Every MBA class I lecture to, I tell them my first objective is to single-handedly raise the ranking of their school. One of the critical factors in business school rankings is how well their graduates are compensated. I want graduates where I teach to be ridiculously well compensated and worth every dime. Here are 4 tips for negotiating a better salary.
People are 6 times more likely to give you what you want if they like you.
One of my MBA students was delightfully and pleasantly persistent about wanting one more week of vacation than the company hiring her gave new-hires. Her only reason for wanting the additional week was because “I’m French!”. She would express this happily and unashamedly with a big smile on her face. She explained that though she was an American, she had grown up in France, considered herself French and the working culture she was used to simply had more vacation. She offered no other reasoning, no outside criteria, no logic, nothing. She just asked for it in delightful way.
The hiring company countered by increasing her salary offer. They were completely handcuffed on the vacation issue, but they had more give on the salary term so they raised it.
The more you talk about non-salary success terms, the more likely you are to hear the full range of their options on salary.
Many people feel that if they just get a good salary, their talent alone will carry them.
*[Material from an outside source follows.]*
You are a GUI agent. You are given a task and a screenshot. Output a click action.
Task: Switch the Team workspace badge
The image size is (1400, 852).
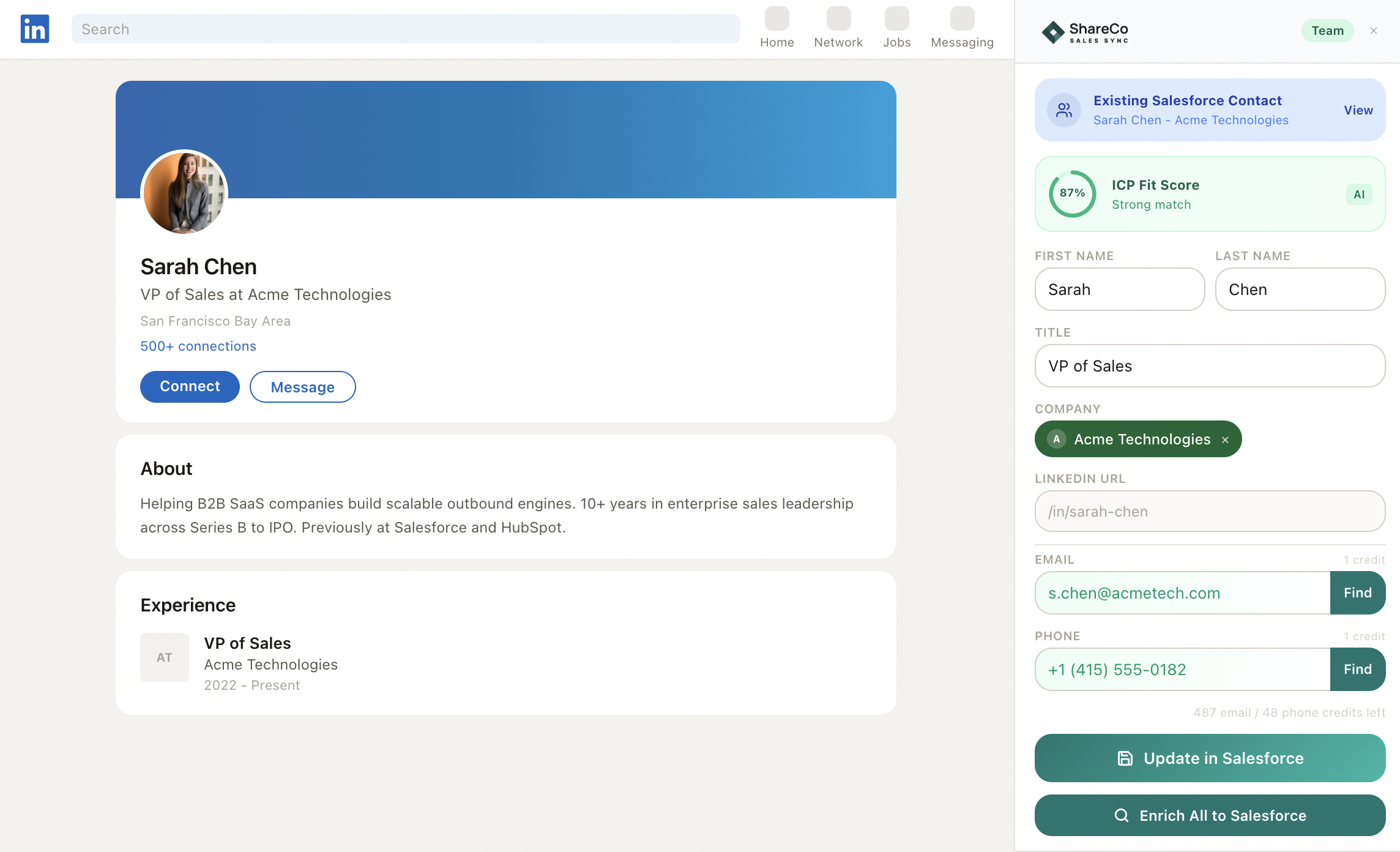click(1327, 31)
Unfortunately, this is a hope based strategy and hope is not a strategy. You really don’t want to be six months into a job and not be sure you’re on the right track, do you? Salary is the “price” term in this deal and a price term without success terms is a form of Russian roulette. A hiring agreement is like any other negotiation except YOU are the commodity. Protect your commodity.
Asking one simple question can help you accomplish this and get success terms (tip 2) out in the open. That question is:
“What does it take to be successful here?”
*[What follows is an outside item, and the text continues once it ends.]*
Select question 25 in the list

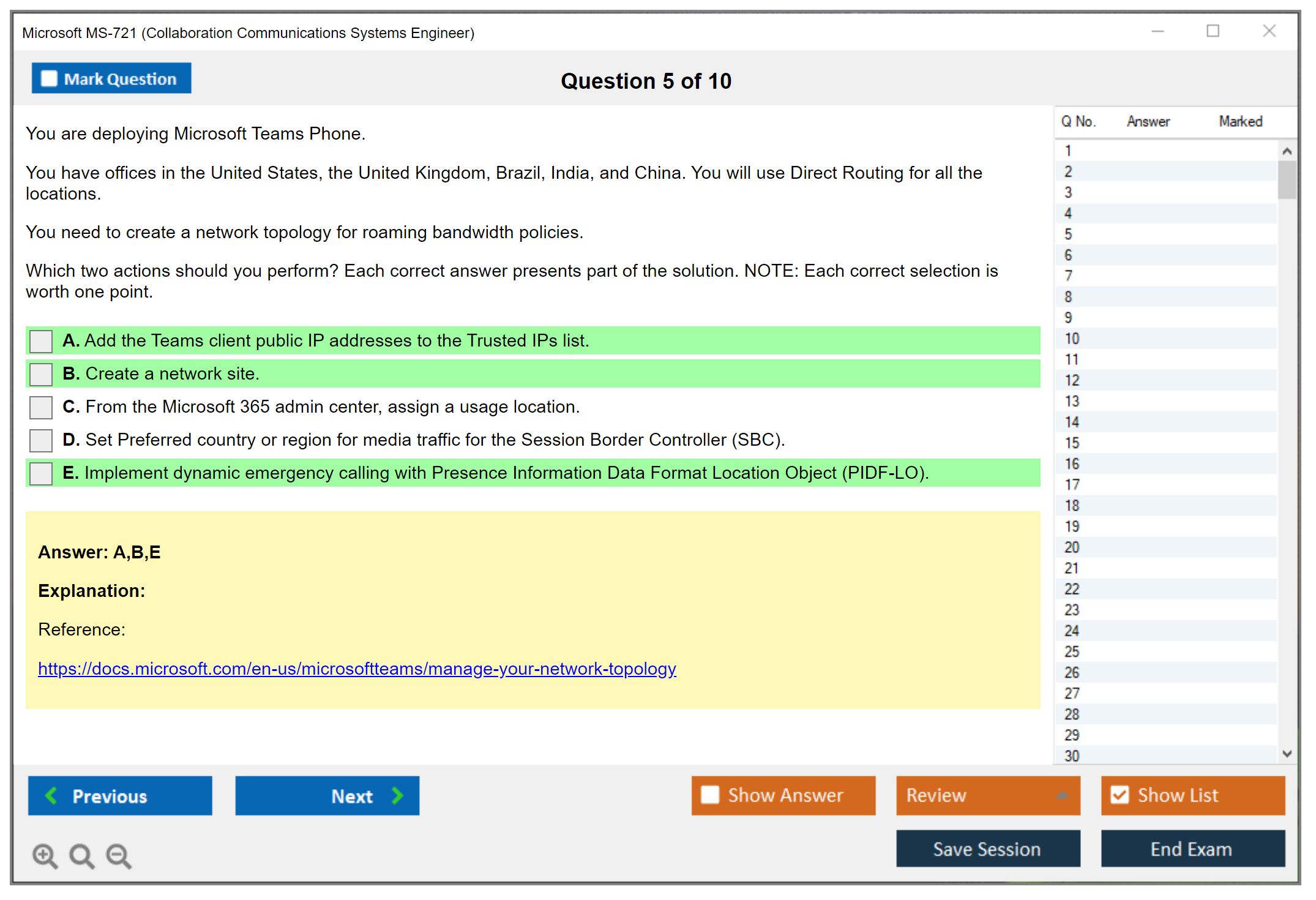[1072, 651]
There are a lot of “stock” questions that many MBA students are given from the career counselors that sound like this question but are not it exactly. I coached one of my MBA students to ask this question specifically. One of the people in her interview panel leaned forward and said “No one ever asked us that before.” He then went into specific detail as to what a path to success in that company would look like. Afterwards, another member of the interview panel told my student “That was the first time that guy ever said anything in an interview. Normally he just sits back and says nothing. That was amazing.”
The critical thing that happened is that executive is now invested in that employee’s success. He will always be interested in seeing how his guidance worked. He will also want to provide further guidance as it is needed to protect his “investment”. This gentleman had just become a de facto mentor.
This is actually the primary benefit from learning how to be pleasantly persistent. As you gently, but clearly advocate for yourself in a pleasant manner the secondary message you send is how you will conduct yourself as a representative of their company. As a colleague of theirs, you will be a representative of them in everything you do, especially if they recommend hiring you. They have a stake in your success. They will want to know that you can advocate well on their behalf without giving in easily and still maintain great business relationships.
The escalating use of the negotiation skills of mirrors, labels, and paraphrases—culminating in effective summaries—are the path to achieve this goal. A common label that many of my students and clients have used to great effect is “It seems like there is no give on this point.” Follow this by an effective pause and let them fill the silence while you pay attention to body language. You’ll know that you’ve done as well as you could have and because you also focused on success terms, one year from now you’ll be in an even better negotiation.
Try these in your next salary negotiation and make it rain!